┌────────

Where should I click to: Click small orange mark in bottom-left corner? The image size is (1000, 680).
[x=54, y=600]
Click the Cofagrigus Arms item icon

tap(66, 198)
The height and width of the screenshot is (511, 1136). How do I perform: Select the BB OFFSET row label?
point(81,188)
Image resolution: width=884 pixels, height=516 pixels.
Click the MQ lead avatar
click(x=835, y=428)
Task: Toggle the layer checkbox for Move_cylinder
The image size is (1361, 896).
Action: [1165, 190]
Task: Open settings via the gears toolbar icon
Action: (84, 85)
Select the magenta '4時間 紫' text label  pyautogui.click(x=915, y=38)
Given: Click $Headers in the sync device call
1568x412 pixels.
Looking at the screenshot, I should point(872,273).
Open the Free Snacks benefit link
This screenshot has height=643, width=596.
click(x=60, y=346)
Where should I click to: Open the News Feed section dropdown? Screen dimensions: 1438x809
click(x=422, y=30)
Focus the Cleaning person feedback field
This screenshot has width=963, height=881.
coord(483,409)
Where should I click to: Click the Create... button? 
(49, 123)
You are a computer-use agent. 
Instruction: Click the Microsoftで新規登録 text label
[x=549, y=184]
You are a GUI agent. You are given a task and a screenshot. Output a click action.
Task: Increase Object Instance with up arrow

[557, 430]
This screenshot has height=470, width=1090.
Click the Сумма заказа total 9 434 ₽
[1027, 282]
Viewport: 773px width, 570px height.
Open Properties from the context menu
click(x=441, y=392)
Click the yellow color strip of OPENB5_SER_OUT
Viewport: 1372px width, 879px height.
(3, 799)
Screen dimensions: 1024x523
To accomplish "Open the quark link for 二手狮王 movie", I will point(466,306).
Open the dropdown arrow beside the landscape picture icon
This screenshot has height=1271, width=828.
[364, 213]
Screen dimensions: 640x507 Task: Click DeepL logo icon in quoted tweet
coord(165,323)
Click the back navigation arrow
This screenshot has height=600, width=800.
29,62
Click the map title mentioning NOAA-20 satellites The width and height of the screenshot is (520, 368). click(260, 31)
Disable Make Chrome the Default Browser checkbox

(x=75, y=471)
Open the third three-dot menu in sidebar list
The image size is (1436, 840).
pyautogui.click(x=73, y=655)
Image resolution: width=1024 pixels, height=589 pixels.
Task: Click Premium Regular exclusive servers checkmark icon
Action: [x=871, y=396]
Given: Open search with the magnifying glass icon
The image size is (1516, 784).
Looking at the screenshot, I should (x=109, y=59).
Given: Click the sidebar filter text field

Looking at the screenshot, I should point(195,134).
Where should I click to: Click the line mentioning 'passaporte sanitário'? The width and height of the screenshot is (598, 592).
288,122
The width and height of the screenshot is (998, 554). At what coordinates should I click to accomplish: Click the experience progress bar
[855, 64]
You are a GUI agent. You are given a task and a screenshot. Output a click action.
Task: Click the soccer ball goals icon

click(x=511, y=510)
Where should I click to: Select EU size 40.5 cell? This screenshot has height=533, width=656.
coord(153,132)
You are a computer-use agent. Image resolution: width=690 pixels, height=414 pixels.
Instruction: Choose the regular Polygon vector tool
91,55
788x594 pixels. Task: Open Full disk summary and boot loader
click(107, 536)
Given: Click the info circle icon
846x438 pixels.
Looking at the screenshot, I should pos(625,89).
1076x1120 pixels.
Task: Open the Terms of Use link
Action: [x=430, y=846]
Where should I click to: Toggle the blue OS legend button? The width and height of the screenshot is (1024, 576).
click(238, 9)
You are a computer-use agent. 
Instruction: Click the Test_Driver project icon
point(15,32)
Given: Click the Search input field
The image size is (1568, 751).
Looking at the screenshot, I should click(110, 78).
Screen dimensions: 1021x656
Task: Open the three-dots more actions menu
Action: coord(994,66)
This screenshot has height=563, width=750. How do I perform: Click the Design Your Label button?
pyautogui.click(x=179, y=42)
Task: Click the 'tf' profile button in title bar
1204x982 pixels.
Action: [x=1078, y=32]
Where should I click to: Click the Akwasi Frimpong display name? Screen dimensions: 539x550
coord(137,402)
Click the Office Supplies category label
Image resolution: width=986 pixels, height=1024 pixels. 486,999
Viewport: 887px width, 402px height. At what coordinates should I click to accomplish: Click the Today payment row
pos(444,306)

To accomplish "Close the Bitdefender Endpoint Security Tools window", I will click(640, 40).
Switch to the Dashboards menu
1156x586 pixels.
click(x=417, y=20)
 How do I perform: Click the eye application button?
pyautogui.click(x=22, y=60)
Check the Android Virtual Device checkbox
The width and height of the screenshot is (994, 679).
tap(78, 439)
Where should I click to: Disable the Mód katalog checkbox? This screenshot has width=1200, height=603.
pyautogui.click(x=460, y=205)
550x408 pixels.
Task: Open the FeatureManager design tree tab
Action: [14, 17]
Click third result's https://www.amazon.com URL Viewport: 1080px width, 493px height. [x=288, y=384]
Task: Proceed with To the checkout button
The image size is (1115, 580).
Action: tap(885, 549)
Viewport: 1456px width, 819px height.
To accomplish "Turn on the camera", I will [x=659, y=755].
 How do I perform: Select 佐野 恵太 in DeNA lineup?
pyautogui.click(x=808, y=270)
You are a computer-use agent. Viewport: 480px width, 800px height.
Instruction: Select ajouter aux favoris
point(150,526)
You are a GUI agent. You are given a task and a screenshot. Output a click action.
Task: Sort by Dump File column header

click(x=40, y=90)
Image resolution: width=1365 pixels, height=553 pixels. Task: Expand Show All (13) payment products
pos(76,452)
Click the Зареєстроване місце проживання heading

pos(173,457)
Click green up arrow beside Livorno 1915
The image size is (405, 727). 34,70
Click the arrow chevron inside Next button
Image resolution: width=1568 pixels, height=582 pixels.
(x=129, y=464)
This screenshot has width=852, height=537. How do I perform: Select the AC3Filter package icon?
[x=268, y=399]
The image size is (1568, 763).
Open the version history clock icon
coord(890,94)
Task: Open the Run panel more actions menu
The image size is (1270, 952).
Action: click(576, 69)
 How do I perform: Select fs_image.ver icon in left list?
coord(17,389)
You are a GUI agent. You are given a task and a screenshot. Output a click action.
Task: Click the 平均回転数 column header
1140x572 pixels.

└────────

• PROBLEM STATEMENT: A word-for-word copy of the entries, from the first line through the line containing "Task: Toggle the", is the whole answer.

• ANSWER BOX:
Where should I click to: Click small orange mark in bottom-left corner? The image size is (1000, 680).
[x=54, y=600]
Click the Cofagrigus Arms item icon

tap(66, 198)
The height and width of the screenshot is (511, 1136). How do I perform: Select the BB OFFSET row label?
point(81,188)
Image resolution: width=884 pixels, height=516 pixels.
Click the MQ lead avatar
click(x=835, y=428)
Task: Toggle the layer checkbox for Move_cylinder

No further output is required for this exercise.